• _About this task_:
All lines before the one containing "Given: Open the Privacy Policy footer link", plus that line itself, are to be printed exactly as they appear below.

• _Supplied records_:
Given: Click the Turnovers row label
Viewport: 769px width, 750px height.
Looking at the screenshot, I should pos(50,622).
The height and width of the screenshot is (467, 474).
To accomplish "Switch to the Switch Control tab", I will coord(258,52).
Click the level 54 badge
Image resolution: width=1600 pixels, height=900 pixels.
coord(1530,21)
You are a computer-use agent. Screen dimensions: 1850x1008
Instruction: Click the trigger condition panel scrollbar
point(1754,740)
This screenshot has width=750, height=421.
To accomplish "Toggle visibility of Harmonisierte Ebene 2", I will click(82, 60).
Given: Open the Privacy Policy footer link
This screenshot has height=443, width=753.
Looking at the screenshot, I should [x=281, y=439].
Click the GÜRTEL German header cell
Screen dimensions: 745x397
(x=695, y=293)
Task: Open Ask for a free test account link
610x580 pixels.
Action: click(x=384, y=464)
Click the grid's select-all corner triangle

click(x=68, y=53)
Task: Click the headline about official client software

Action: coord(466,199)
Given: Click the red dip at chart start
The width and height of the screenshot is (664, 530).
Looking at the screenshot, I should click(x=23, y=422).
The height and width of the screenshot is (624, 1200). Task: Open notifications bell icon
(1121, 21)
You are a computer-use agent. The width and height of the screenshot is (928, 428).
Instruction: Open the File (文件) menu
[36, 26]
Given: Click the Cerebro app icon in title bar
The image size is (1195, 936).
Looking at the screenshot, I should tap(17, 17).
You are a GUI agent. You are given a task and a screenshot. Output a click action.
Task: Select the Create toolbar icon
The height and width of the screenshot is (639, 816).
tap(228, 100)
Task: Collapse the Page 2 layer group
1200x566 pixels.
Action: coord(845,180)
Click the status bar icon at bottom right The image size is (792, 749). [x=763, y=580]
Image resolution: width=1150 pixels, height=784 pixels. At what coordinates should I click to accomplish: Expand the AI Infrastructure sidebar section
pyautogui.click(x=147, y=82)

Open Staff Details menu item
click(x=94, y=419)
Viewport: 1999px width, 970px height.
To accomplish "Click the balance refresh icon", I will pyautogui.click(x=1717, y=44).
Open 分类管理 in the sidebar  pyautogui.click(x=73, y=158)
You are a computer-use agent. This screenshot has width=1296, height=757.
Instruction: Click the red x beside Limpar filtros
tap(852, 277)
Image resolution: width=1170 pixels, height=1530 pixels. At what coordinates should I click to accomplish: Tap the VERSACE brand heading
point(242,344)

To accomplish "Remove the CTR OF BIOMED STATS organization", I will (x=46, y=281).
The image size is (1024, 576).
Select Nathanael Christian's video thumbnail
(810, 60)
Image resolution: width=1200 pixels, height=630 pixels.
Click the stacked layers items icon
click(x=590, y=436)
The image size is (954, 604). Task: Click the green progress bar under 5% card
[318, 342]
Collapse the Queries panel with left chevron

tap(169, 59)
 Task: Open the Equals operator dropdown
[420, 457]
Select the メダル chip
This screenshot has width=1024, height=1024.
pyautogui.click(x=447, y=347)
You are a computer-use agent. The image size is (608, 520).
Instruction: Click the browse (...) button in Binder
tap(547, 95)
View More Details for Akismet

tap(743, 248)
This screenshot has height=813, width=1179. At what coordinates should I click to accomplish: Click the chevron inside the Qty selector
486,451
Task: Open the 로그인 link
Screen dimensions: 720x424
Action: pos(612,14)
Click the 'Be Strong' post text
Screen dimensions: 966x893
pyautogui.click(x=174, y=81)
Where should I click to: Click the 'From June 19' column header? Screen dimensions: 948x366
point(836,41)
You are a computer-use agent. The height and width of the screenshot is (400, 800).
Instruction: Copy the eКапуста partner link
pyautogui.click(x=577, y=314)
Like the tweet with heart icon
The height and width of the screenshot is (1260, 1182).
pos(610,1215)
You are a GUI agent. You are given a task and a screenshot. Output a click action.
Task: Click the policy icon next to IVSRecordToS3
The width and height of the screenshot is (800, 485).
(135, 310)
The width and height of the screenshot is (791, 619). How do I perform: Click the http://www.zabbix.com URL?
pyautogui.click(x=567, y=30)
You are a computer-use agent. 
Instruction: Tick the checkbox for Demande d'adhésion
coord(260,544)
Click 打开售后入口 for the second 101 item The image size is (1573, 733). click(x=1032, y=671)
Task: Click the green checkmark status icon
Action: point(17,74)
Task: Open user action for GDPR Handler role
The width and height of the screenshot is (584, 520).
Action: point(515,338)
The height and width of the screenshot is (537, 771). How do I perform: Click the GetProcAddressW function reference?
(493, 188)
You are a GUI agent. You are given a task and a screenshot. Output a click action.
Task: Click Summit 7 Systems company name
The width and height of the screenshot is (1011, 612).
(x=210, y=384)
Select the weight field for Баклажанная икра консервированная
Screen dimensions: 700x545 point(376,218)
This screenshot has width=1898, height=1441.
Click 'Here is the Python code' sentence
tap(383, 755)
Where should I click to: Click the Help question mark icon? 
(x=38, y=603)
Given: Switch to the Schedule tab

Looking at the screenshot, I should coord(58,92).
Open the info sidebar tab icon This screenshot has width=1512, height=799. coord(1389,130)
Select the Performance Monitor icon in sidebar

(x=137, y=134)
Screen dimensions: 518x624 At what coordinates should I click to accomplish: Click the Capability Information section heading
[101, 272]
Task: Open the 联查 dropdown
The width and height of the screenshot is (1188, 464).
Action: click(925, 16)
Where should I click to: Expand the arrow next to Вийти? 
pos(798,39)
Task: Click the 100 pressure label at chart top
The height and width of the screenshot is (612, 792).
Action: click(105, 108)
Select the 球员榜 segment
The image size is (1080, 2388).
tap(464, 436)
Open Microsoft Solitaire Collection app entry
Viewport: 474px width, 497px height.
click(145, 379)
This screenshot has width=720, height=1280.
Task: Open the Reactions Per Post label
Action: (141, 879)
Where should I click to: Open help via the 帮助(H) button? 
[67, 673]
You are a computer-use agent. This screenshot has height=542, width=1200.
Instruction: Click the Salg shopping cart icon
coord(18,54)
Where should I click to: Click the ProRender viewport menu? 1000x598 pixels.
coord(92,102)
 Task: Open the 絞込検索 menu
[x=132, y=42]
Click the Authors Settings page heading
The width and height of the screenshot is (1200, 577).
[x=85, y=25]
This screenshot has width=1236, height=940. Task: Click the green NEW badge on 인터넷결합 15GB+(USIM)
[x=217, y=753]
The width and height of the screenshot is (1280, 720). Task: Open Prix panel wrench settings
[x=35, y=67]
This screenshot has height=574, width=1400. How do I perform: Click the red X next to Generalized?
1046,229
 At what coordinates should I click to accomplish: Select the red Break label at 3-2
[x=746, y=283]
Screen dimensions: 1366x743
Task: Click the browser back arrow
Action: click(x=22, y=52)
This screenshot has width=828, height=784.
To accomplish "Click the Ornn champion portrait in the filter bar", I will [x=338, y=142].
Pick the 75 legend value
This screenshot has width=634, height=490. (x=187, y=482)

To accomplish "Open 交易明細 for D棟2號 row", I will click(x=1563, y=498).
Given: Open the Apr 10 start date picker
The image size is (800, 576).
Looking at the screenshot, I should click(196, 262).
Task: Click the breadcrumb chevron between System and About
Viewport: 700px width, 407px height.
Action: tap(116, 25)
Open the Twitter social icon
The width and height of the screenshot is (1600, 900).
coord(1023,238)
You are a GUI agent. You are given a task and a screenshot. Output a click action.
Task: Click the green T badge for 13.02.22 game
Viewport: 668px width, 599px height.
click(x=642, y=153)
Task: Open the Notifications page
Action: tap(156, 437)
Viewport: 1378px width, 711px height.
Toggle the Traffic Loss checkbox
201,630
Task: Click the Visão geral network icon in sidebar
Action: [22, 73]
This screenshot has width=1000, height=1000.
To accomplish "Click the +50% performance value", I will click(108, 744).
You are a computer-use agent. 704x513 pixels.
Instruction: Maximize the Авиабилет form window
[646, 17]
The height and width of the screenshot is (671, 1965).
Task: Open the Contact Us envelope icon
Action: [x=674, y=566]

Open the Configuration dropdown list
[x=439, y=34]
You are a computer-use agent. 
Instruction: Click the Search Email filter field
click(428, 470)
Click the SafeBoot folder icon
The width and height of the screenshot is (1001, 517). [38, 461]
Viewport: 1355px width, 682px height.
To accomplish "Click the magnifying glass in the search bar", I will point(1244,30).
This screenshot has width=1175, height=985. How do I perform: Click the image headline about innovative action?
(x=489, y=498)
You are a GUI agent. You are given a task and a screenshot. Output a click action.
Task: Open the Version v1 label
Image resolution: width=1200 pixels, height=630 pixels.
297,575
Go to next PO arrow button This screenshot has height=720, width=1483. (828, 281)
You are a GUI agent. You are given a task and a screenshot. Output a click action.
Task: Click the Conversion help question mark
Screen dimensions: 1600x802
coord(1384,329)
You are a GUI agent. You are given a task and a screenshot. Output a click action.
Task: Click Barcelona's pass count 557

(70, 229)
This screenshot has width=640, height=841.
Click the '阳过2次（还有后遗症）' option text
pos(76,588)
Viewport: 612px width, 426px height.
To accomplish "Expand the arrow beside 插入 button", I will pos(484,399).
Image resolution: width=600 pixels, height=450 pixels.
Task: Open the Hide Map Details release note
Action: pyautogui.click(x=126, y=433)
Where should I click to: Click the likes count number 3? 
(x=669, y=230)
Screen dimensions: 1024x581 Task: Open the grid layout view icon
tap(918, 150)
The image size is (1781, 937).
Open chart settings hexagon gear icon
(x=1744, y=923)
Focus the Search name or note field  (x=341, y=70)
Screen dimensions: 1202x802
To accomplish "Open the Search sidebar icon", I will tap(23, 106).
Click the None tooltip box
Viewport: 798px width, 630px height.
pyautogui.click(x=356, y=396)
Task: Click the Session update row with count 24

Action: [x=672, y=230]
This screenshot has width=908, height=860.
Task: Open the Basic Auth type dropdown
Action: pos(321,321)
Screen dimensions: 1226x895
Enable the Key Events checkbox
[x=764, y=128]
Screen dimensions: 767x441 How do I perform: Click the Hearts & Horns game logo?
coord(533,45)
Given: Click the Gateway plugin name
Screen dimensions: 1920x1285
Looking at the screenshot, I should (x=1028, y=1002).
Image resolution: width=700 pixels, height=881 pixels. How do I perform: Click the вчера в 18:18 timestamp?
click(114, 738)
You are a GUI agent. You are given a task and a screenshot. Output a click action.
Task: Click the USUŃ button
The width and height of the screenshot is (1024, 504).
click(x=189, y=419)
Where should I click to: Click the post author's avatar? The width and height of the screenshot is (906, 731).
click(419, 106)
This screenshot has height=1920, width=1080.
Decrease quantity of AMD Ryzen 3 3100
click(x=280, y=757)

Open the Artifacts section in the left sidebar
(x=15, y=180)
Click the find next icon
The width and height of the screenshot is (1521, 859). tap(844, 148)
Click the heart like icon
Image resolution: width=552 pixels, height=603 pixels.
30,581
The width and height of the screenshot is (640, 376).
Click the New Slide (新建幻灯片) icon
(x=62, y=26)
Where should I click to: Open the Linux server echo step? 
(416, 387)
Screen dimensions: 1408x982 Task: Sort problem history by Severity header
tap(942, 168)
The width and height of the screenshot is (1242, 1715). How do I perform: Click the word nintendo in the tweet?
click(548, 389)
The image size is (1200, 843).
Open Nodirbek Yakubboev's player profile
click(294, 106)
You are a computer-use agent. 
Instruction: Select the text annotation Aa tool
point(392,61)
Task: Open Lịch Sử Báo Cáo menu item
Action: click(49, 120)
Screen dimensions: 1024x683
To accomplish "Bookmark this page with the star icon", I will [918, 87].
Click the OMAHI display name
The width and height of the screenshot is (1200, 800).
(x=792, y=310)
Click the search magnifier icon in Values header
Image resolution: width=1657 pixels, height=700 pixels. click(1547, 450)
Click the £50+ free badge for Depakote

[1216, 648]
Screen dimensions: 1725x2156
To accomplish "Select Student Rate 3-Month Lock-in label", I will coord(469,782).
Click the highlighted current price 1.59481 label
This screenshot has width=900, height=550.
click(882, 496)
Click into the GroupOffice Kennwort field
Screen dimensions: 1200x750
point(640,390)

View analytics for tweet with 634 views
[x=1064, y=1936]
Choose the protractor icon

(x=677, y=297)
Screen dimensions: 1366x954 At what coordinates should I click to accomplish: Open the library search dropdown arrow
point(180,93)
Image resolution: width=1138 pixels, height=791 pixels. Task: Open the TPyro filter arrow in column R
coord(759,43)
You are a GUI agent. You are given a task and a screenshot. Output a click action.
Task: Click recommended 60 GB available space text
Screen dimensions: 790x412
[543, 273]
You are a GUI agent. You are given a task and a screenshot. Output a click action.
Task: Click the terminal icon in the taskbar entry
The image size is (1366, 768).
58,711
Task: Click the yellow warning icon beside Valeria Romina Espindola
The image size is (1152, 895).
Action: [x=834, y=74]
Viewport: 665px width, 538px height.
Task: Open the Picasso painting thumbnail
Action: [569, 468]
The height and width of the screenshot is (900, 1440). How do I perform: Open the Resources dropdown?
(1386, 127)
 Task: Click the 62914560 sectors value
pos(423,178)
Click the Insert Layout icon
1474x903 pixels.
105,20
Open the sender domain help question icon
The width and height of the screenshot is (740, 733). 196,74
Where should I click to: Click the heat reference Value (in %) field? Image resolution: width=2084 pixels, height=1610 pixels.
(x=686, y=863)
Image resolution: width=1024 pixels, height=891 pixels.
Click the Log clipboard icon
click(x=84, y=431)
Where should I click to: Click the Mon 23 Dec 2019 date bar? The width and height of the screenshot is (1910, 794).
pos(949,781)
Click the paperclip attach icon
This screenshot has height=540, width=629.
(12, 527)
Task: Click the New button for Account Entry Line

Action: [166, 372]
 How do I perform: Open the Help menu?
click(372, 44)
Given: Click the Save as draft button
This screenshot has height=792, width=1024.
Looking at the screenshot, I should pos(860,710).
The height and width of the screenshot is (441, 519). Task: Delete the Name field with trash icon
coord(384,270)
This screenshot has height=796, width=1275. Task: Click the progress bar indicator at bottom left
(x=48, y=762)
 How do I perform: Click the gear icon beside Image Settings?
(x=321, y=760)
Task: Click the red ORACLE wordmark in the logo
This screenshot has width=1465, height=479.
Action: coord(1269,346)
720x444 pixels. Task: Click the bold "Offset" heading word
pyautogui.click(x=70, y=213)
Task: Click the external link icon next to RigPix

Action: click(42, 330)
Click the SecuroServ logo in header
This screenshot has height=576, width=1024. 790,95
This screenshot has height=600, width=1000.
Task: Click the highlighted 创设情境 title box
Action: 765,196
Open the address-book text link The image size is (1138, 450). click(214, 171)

• _Output of the exercise_:
Given: Click the Turnovers row label
Viewport: 769px width, 750px height.
Looking at the screenshot, I should pos(50,622).
The height and width of the screenshot is (467, 474).
To accomplish "Switch to the Switch Control tab", I will coord(258,52).
Click the level 54 badge
Image resolution: width=1600 pixels, height=900 pixels.
coord(1530,21)
You are a computer-use agent. Screen dimensions: 1850x1008
Instruction: Click the trigger condition panel scrollbar
point(1754,740)
This screenshot has width=750, height=421.
To accomplish "Toggle visibility of Harmonisierte Ebene 2", I will click(82, 60).
Given: Open the Privacy Policy footer link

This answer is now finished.